La déclaration du gouvernement suspend les droits de réunion et la liberté de mouvement et autorise la police, soutenue par l’armée péruvienne, à fouiller les domiciles des personnes sans autorisation ni ordonnance judiciaire. Le ministre Otarola a déclaré qu’il n’a pas déterminé si un couvre-feu sera imposé. Il a estimé le nombre total de personnes «causant cette perturbation» à pas plus de 8000 dans tout le pays.

Le ministre de la Défense a indiqué que la déclaration avait été approuvée par le conseil des ministres. Il n’a pas fait mention de la nouvelle présidente du Pérou, Dina Boluarte, qui a été assermentée par le Congrès quelques heures après que les législateurs ont évincé M. Castillo.

Mme Boluarte a plaidé pour le calme alors que les manifestations se poursuivent contre elle et le Congrès qui a renversé son prédécesseur.

«Le Pérou ne peut pas se déverser de sang», a-t-elle déclaré plus tôt mercredi. Répondant aux demandes d’élections immédiates, elle a suggéré qu’elles pourraient avoir lieu dans un an, quatre mois avant sa proposition précédente, qui n’a apaisé personne.
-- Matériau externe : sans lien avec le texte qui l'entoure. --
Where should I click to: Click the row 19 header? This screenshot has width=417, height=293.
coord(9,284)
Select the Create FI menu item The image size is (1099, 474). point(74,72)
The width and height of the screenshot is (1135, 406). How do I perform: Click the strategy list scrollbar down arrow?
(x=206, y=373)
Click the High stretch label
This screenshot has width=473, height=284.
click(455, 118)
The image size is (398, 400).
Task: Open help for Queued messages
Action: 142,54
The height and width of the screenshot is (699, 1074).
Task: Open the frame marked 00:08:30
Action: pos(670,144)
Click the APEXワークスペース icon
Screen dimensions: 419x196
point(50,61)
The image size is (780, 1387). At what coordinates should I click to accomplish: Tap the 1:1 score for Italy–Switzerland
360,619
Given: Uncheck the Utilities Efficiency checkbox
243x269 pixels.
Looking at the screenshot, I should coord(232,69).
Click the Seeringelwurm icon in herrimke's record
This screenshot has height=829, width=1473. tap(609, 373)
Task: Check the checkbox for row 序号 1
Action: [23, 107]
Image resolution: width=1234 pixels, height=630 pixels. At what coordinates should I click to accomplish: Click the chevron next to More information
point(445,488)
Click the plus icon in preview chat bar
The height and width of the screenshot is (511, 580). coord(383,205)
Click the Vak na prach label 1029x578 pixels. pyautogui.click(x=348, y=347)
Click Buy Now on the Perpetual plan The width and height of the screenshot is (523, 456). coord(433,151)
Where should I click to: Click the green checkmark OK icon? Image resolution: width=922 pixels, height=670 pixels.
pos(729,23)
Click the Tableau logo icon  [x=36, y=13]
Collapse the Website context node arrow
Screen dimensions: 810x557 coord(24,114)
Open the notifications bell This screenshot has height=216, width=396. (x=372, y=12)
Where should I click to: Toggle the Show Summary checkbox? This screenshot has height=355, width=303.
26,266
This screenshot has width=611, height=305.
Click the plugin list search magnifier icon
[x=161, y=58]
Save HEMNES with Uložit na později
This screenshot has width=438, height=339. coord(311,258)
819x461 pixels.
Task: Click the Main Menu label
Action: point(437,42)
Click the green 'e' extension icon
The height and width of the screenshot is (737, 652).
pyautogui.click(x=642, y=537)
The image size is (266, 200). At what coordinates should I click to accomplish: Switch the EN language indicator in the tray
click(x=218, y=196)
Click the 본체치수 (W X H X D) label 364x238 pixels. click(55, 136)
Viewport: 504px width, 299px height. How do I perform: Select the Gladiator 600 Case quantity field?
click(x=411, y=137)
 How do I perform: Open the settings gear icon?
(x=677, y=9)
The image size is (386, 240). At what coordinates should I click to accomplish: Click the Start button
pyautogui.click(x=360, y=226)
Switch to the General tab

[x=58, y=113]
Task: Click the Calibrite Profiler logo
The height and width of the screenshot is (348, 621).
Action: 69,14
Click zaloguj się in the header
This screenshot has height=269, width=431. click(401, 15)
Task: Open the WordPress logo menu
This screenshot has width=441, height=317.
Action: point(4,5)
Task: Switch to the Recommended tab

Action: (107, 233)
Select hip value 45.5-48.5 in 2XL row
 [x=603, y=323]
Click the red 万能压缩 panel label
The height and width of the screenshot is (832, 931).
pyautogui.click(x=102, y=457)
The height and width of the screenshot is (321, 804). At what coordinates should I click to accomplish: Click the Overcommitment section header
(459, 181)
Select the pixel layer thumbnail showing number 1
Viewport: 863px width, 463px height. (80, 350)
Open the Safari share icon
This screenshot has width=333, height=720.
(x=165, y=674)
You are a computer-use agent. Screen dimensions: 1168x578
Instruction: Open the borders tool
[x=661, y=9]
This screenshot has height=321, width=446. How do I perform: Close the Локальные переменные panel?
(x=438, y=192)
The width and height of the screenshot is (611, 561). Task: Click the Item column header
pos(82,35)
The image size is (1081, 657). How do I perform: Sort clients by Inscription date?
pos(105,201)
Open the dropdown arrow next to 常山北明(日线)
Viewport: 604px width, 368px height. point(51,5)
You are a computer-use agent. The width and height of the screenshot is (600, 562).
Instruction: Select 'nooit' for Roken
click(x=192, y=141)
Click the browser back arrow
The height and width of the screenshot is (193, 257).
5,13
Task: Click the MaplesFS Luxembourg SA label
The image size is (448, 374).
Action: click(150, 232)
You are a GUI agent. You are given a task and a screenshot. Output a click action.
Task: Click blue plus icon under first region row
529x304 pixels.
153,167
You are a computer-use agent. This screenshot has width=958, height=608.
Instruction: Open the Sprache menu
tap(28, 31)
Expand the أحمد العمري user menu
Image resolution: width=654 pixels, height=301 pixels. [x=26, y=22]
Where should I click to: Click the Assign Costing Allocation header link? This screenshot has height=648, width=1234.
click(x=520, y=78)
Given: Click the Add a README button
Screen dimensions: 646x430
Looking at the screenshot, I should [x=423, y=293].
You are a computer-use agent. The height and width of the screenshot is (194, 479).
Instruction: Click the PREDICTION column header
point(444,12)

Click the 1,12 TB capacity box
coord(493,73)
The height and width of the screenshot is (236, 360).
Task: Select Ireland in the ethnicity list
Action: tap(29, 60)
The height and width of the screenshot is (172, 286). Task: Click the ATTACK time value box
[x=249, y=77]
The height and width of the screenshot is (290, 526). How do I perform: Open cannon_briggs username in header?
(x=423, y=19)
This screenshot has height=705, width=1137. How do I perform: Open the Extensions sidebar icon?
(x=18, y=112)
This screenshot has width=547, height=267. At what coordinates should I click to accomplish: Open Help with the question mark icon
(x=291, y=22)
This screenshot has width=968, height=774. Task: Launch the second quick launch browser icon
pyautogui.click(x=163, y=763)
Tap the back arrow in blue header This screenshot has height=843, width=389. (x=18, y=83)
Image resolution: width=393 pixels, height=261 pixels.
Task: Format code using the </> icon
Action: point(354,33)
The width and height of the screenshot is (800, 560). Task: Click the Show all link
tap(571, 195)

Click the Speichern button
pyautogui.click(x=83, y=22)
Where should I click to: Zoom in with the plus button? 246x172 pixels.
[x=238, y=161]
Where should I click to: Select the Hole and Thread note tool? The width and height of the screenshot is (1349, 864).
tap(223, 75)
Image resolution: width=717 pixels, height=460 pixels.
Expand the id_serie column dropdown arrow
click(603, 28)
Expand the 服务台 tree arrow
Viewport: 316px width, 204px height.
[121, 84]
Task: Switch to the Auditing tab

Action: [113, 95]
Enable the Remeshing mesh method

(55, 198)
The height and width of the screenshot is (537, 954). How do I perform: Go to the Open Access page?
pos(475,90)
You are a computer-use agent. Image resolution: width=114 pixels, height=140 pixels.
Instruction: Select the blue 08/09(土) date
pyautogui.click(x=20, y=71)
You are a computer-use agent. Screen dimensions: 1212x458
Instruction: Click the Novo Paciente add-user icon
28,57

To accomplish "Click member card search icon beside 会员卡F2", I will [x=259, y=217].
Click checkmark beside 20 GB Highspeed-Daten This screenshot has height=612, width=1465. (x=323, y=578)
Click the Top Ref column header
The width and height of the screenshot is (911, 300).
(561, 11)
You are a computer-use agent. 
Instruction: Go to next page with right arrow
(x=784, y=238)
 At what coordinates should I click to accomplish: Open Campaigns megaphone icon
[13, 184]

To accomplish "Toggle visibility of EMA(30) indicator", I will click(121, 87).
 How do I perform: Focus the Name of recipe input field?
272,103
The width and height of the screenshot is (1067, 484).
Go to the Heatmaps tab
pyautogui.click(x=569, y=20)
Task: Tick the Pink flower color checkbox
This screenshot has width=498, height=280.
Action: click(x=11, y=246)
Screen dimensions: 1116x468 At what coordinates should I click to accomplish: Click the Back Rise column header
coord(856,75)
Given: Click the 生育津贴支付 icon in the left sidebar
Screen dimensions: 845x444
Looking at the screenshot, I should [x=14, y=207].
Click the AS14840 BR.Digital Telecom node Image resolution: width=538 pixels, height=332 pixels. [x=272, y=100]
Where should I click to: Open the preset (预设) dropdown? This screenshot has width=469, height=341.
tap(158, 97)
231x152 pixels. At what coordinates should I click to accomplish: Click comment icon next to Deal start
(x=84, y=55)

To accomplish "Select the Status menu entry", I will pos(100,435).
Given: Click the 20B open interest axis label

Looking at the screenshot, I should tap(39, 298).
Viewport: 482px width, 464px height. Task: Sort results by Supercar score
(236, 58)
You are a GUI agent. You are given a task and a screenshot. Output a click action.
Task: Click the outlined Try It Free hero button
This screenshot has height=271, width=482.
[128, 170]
Mme Boluarte a évoqué aux journalistes la possibilité de reporter les élections générales de décembre 2023, juste avant une audience pour déterminer si M. Castillo restera emprisonné pendant 18 mois pendant que les autorités montent un dossier de rébellion contre lui. Le juge a ensuite reporté l’audience après que M. Castillo a refusé de participer.

«La seule chose que je peux vous dire, mes frères et sœurs, (c’est) de garder votre calme, a réitéré Mme Boluarte. Nous avons déjà vécu cette expérience dans les années 80 et 90, et je crois que nous ne voulons pas revenir à cette histoire douloureuse.»

Les propos de Mme Boluarte ont rappelé les années désastreuses où l’insurrection du Parti communiste du Pérou a présidé à de nombreux attentats à la voiture piégée et assassinats. Le groupe a été blâmé pour plus de la moitié des quelque 70 000 décès et disparitions estimés, causés par divers groupes rebelles et une réponse contre insurrectionnelle brutale du gouvernement.

Les manifestants ont bloqué les rues de la capitale péruvienne et de nombreuses communautés rurales, exigeant la libération de M. Castillo, la démission de Mme Boluarte et la programmation immédiate d’élections générales pour choisir un nouveau président et remplacer tous les membres du Congrès. Au moins sept personnes ont été tuées, dont un adolescent décédé mercredi après avoir été blessé lors de manifestations à Andahuaylas, a déclaré un directeur d’hôpital.

Tous ont péri dans les mêmes types de communautés pauvres qui comprennent des électeurs qui ont propulsé M. Castillo, un ancien enseignant, à la victoire l’année dernière après avoir promis une approche populiste du gouvernement.

M. Castillo a été évincé par les législateurs le 7 décembre lorsqu’il a cherché à dissoudre le Congrès avant leur troisième tentative de destitution. Son véhicule a été intercepté alors qu’il parcourait les rues de Lima avec son service de sécurité. Les procureurs l’ont accusé d’avoir tenté de demander l’asile politique à l’ambassade du Mexique.

Dans une lettre manuscrite partagée mercredi avec l’Associated Press par son associé Mauro Gonzales, M. Castillo a demandé à la Commission interaméricaine des droits de l’homme d’intervenir pour ses «droits et les droits de mes frères péruviens qui réclament justice». La commission enquête sur les allégations de violations des droits de l’homme et les plaide dans certains cas.